**IHRE AUFGABE:** Wie viele Spieler können laut dem Lesetext in „Little Big Planet“ gemeinsam durch die Level ziehen?

**LESETEXT:**
Videospiele: "Little Big Planet" macht den Spieler zum Spielemacher

Spiele selber machen war lange Zeit eine Wissenschaft für sich, jetzt helfen Videospiele kräftig nach. "Little Big Planet" für die Playstation 3 bringt den Trend zum Game 2.0 ins Rollen.

Kleine, knuddelige Sackpüppchen huschen wie wild über den Bildschirm, jagen über Hindernisse aus Holz oder Pappe, hangeln an Seilen über tödliche Abgründe oder düsen auf einem Skateboard durch die bunten Level. Auf den ersten Blick scheint klar: "Little Big Planet" ist ein Videospiel für Kinder. Doch der Eindruck täuscht. Hinter dem gleichzeitig simplen wie komplexen Jump'n'Run-Spiel für die Playstation 3 steckt ein Do-it-yourself-Baukasten für die Youtube-Generation. Der Trend zum "User-generated content" hat nun endlich auch die Videospiele erreicht. Statt nur zu zocken, können die Spieler in "Little Big Planet" kinderleicht auch eigene Level zusammenbasteln und der Community zur Verfügung stellen.

Im PC-Bereich basteln Spielefans schon seit eh und je an ihren eigenen Spielen. Doch bis vor kurzem waren für eine anspruchsvolle Modifikation nach Art von "Counterstrike" ganze Teams über Monate, wenn nicht Jahre beschäftigt. Das war Arbeit, kein Spaß. Erst mit Spielen wie dem Funracer "Trackmania" wurde "User-generated content" ein Thema für die Massen. Den Gipfel markierte dann in diesem Jahr Will Wrights "Spore", mit dessen genialen Kreaturen-Editor in kürzester Zeit Millionen von virtuellen Wesen das Licht der Welt erblickten. Allerdings hielt sich die Begeisterung der Spieler für das Evolutions-Spiel selbst in Grenzen. Die Frage lautet also: Kann "Little Big Planet" auch spielerisch überzeugen?

Gemeinsam spielen

Machen wir es kurz: es kann. Bis zu vier Spieler können mit den so genannten Sackboys und -girls, online oder lokal, gemeinsam durch die Level toben. Die putzigen Puppen sind die Rampensäue des Spiels, auf das Sony seine ganze Hoffnung im kommenden Weihnachtsgeschäft setzt. Kleine Puppen aus Sackleinen, die sich in Sekunden mittels Dutzender Accessoires in Hippies, Piraten, Tiere, eine mexikanische Totenkult-Puppe und vieles mehr verkleiden lassen.

**DATENBLOCK:**
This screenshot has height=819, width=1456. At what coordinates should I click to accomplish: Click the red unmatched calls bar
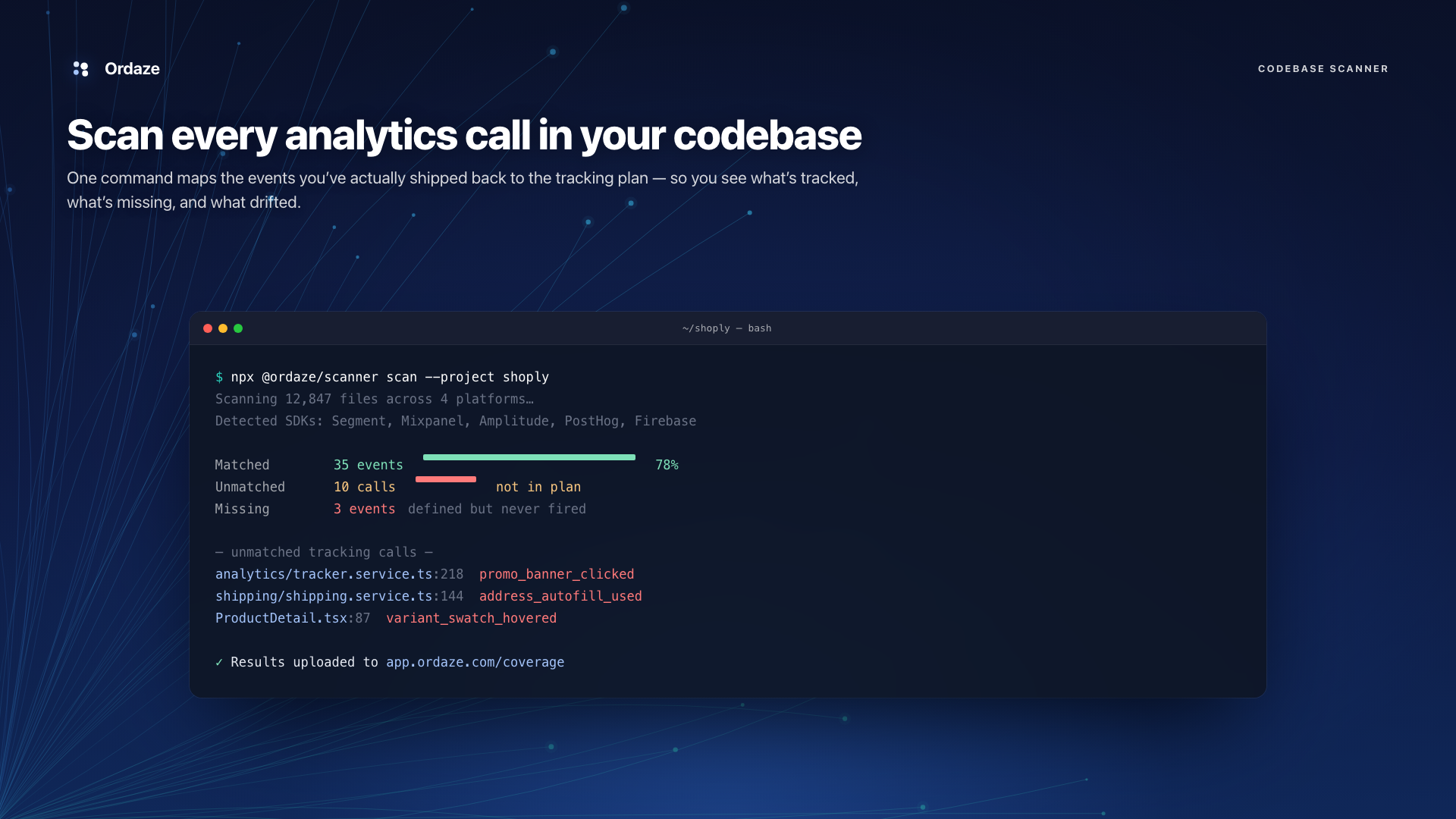point(446,479)
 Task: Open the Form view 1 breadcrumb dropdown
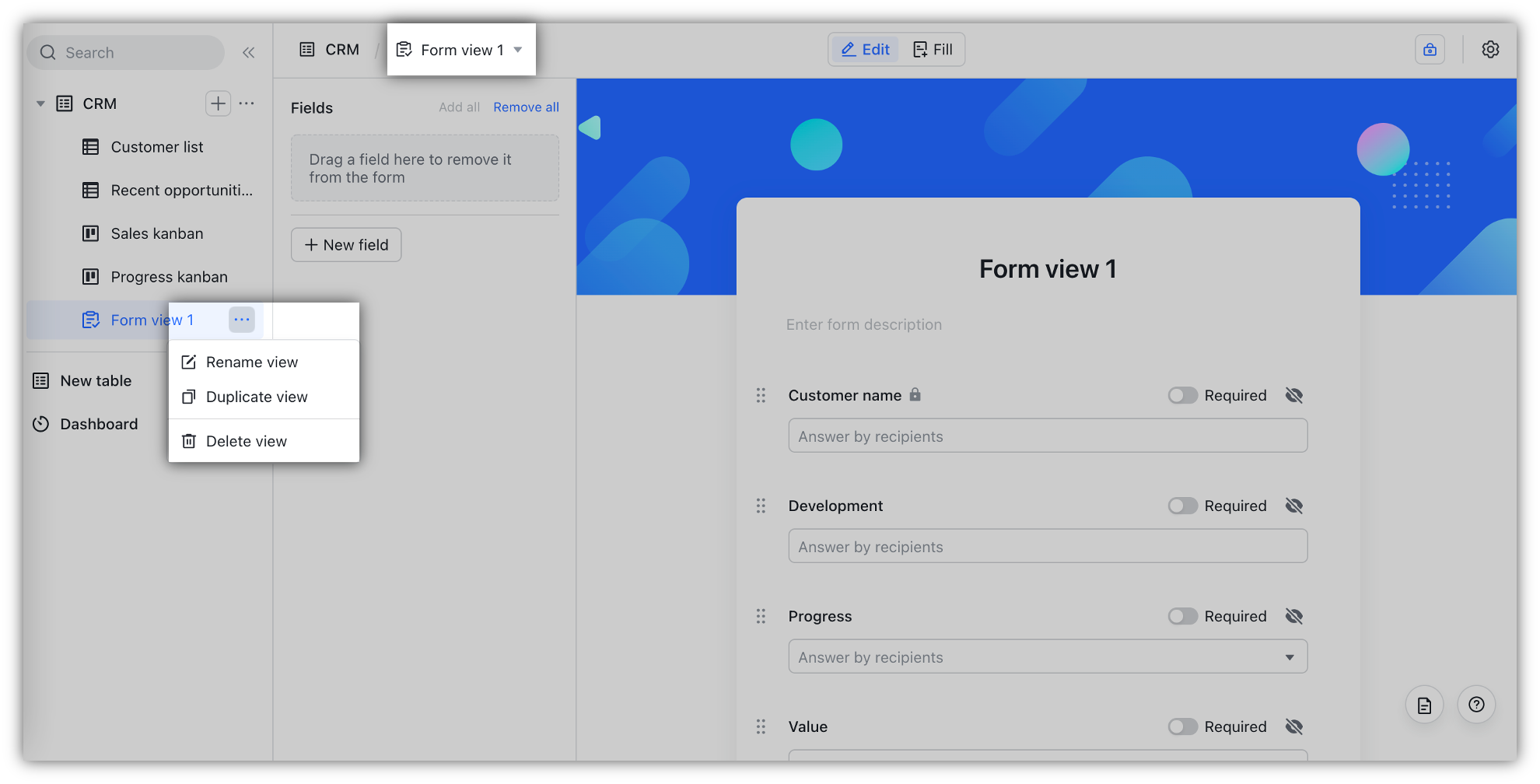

**KORREKTE AUSGABE:** Bis zu vier Spieler, online oder lokal.